### [WHAT TO PRODUCE]
The reply should repeat all of the data word for word, with no pictures.

>>>

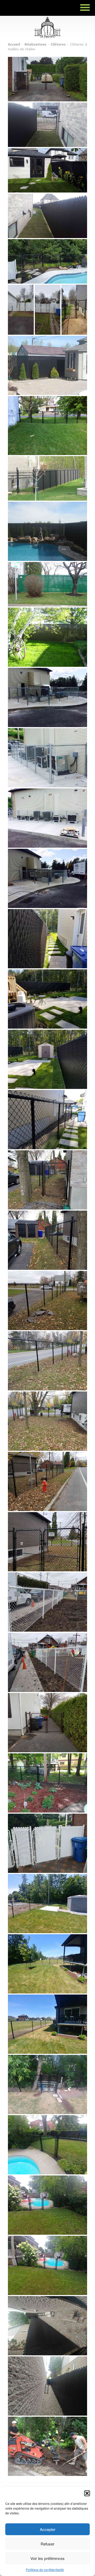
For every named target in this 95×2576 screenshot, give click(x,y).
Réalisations (35, 44)
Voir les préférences (47, 2558)
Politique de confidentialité (45, 2569)
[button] (87, 2493)
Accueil (14, 44)
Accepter (47, 2529)
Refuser (47, 2544)
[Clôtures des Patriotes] (47, 20)
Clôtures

<<<

### [RESPONSE BOX]
For every named target in this 95×2576 screenshot, give click(x,y).
Réalisations (35, 44)
Voir les préférences (47, 2558)
Politique de confidentialité (45, 2569)
[button] (87, 2493)
Accueil (14, 44)
Accepter (47, 2529)
Refuser (47, 2544)
[Clôtures des Patriotes] (47, 20)
Clôtures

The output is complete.